Die Lieblinge der meisten Besucher sind die Vietnamesischen Hängebauchschweine, die nicht nur in Asien, sondern inzwischen auch in Europa verbreitet sind. Der Wildpark, der über ein Streichelgehege mit Zwergziegen, einen Kinderspielplatz und Grillhütten verfügt, beteiligt sich auch an Projekten zur Wiederansiedelung. So wurden Luchse aus den Schwarzen Bergen im Nationalpark Harz ausgewildert.
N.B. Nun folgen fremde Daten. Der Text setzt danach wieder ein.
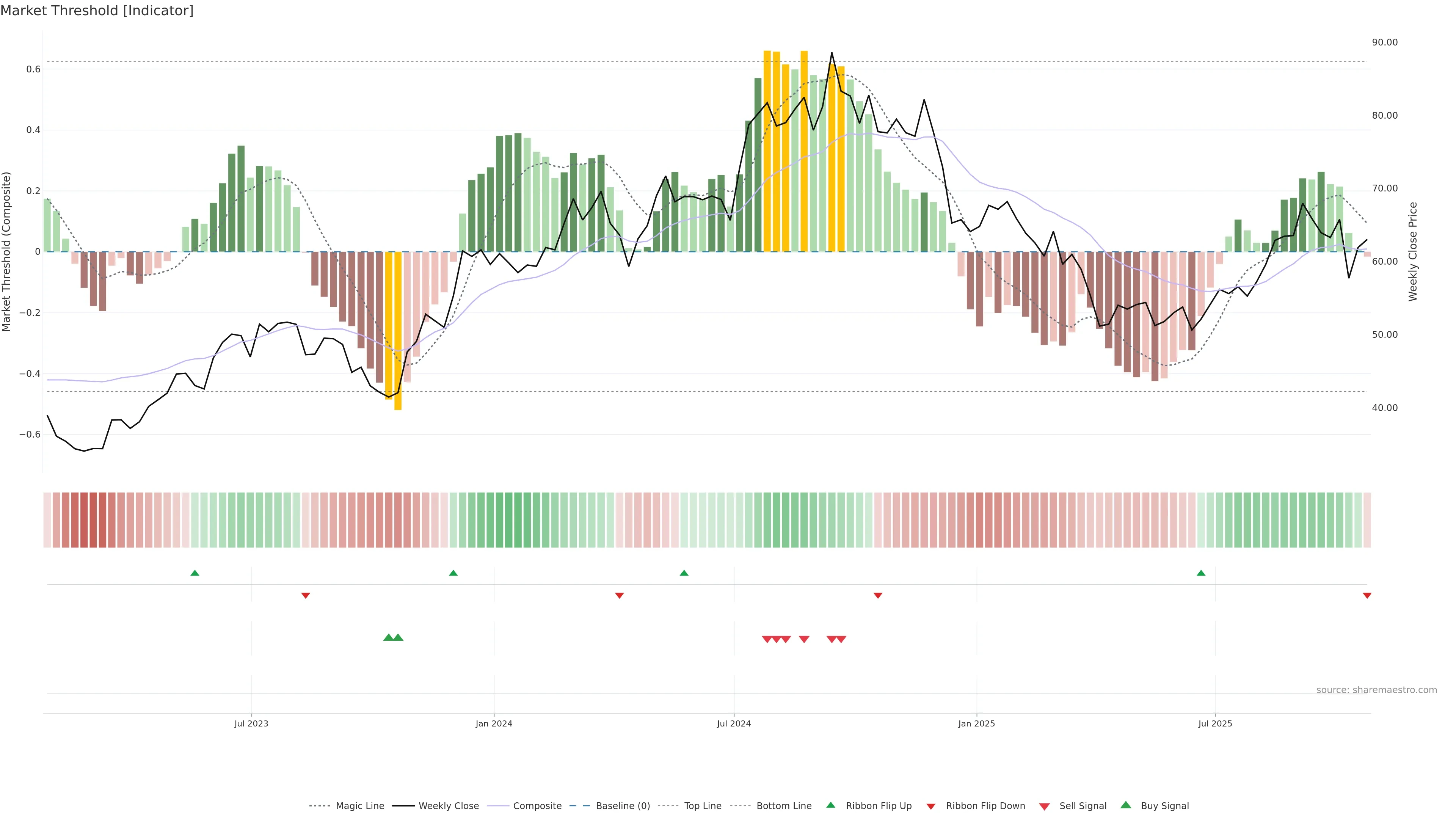1456x819 pixels.
Task: Click the Sell Signal legend marker
Action: (1044, 806)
Ebenfalls in der Gemeinde Rosengarten liegt das Freilichtmuseum Kiekeberg. Hier stehen fast 30 historische Gebäude aus der Lüneburger Heide und der Winsener Marsch. „Das ist kein Museum im Stillstand. Es kommen immer wieder neue Gebäude hinzu, die mit großem Aufwand hierher gebracht werden“, sagt Pressesprecherin Marion Junker. Während die Häuser aus der Lüneburger Heide sehr einfach seien, könne man an den größeren und reich verzierten Gebäuden der Winsener Marsch den Wohlstand der einstigen Bauern und Fischer ablesen.
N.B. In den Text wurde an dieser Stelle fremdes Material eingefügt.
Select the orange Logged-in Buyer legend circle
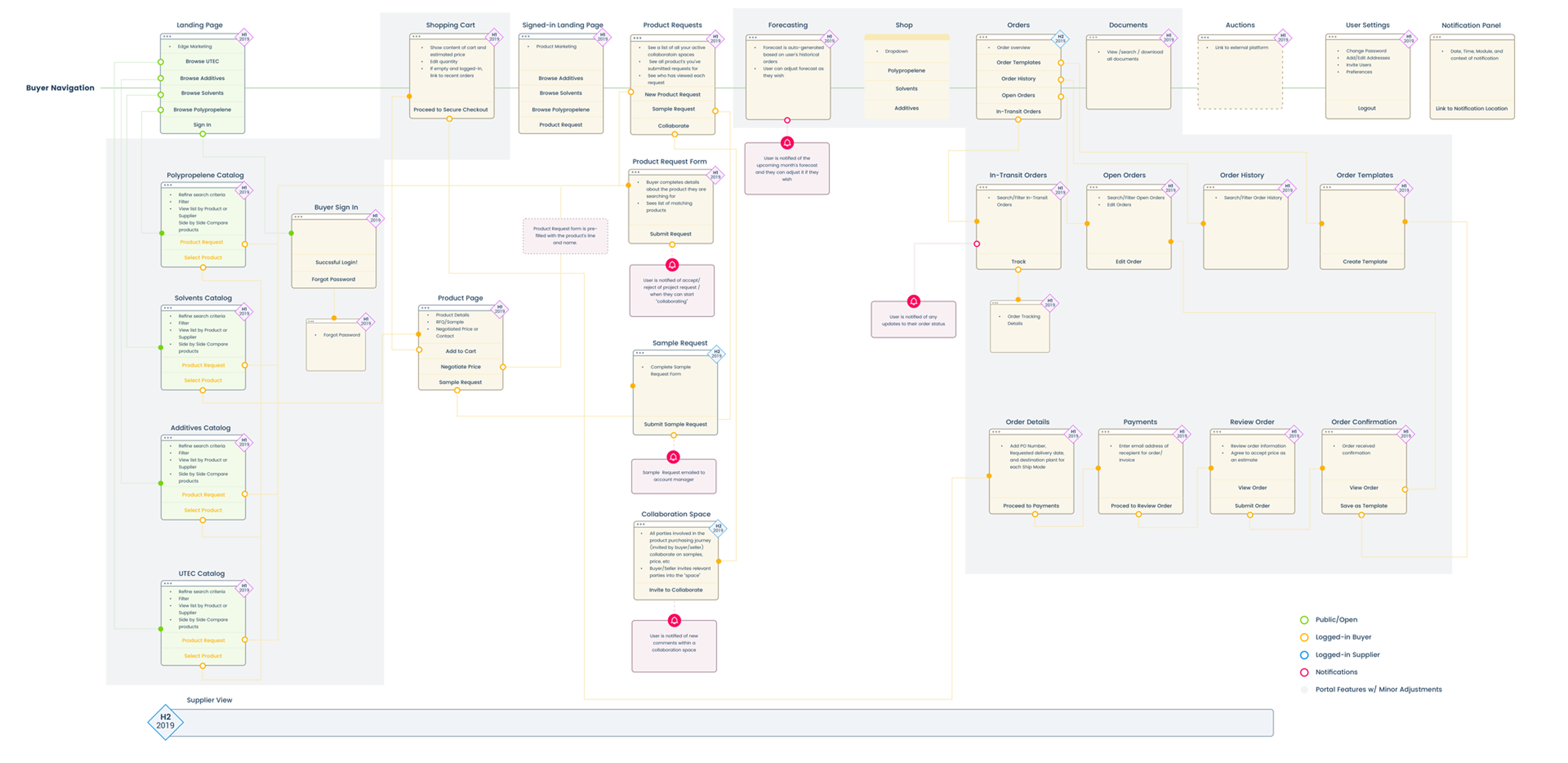1568x763 pixels. tap(1304, 638)
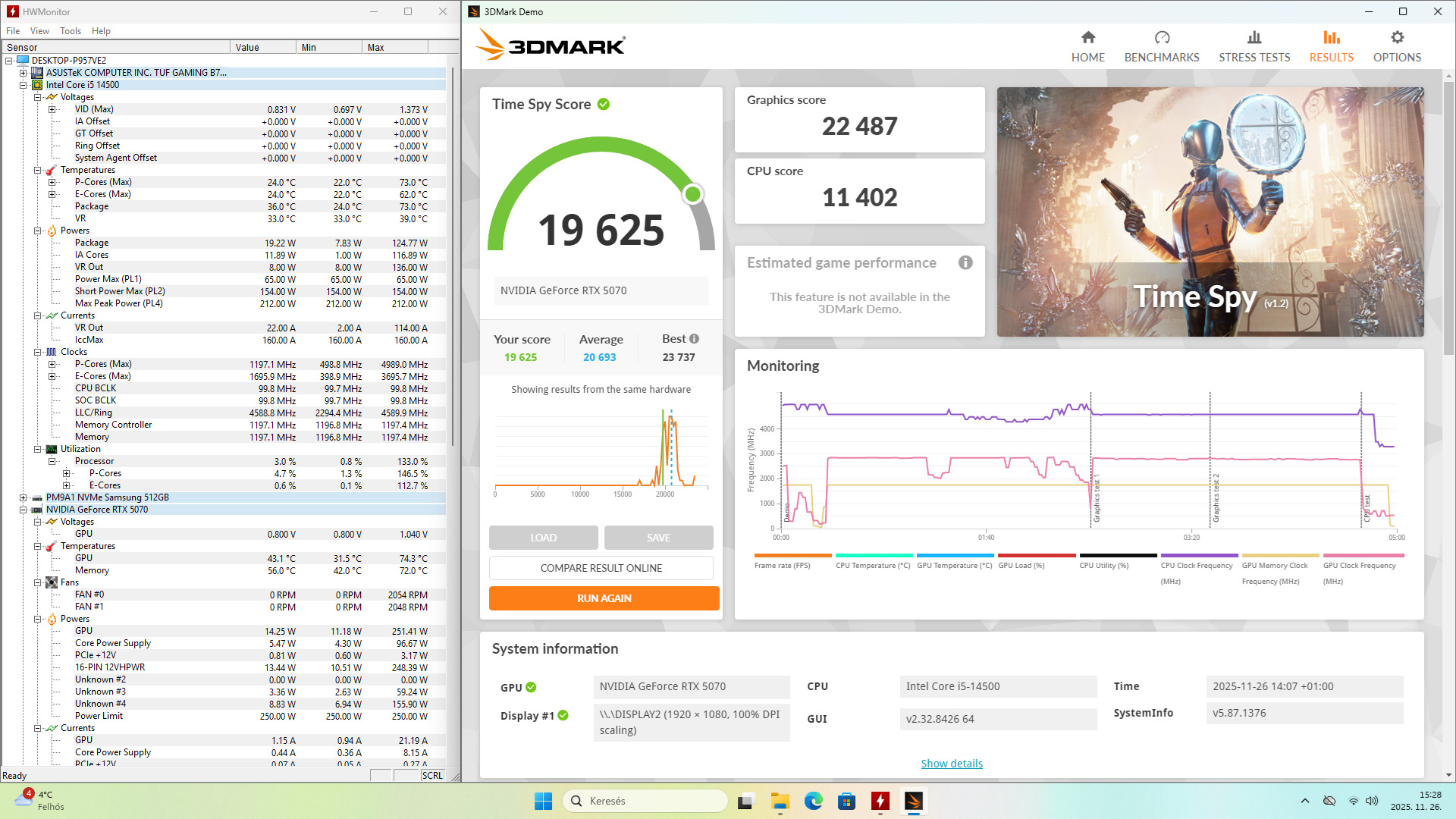Click the Show details link
Image resolution: width=1456 pixels, height=819 pixels.
click(x=951, y=764)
Zu den Prunkstücken gehört der 1612 erbaute Silberhof. „Lange haben wir uns gefragt, wie der Besitzer sich ein so aufwendiges Haus leisten konnte. Wir haben herausgefunden, dass es einem Ziegelmeister gehörte, der es durch Betrügereien zu Geld gebracht hatte“, erläutert Junker. „Lebendige Geschichte“ lautet das Motto des Museums: Deshalb leben dort alte Nutztierrassen wie Bunte Bentheimer Schweine, Darsteller zeigen an Aktionstagen, wie beschwerlich das Leben auf dem Land früher war.
Mit einem Kombi-Ticket – zehn Euro für Erwachsene, fünf für Kinder – können beide Ausflugsziele binnen zehn Tagen besucht werden.
Beide Einrichtungen sollen bald zum „Regionalpark Rosengarten“ gehören. „Das Projekt will einen zusammenhängenden Erholungsraum über die Landesgrenzen hinweg schaffen“, sagt die Sprecherin des Hamburger Bezirksamtes Harburg, Sonja Wichmann. Zu dem Park sollen auch das Naturschutzgebiet Fischbeker Heide und ein kleines Wintersportgebiet gehören.